Based in Singapore, Heretochange is a collection of anonymous accounts of sexual harassment from across the world.

Share your stories with us.

We believe you. 

Story 34

As a male in a workplace with a large female majority (primary school teaching) I am often made aware that I am in the minority and in some way desirable (with regards to work). I am usually asked to help out with many of the more manual jobs, and I don't mind this at all - chivalry is not dead. I also understand that children may experience education differently when taught by a man and we should certainly embrace the differences and strengths, and perhaps weaknesses, that men and women offer in any workplace.

I have had a couple of instances, however, where my being a male has been commented upon in a way that has made me feel a little more uncomfortable. In one such instance the Head of the school, in front of the parents from my class after our assembly, commented that she would miss eyeing me up through her window, and asked the mothers in the group if they agreed with her, to which a couple whooped.

My immediate reaction was one of embarrassment and shock, although I felt I could also see the humorous side of it. On further reflection I imagined what the reaction to this comment may have been if I were a young female teacher and an older male Head had made a similar comment to fathers of the children that she taught. 

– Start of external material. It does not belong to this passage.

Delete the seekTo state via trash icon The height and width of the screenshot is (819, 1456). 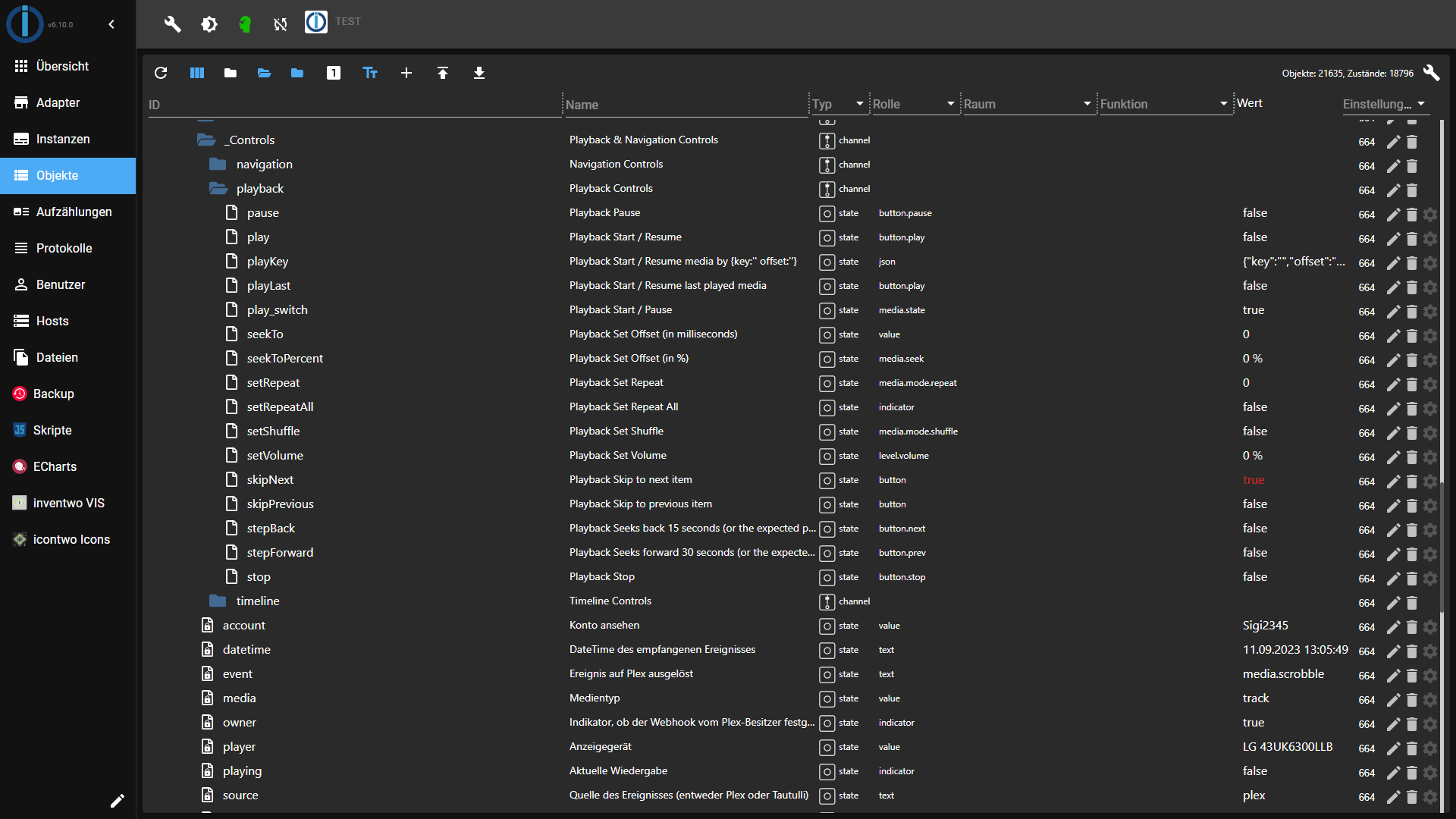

The main thing that it did for me was to experience a very small part of what I'm sure many women go through on a regular basis. It must be degrading and exhausting having to frequently face issues like this and I can see where a sense of powerlessness comes from. Men can certainly feel uncomfortable in these situations, but it is perhaps more readily laughed off (rightly or wrongly by either party). Women certainly have a more difficult job working in male dominant work forces and I hope things continue to get better for all.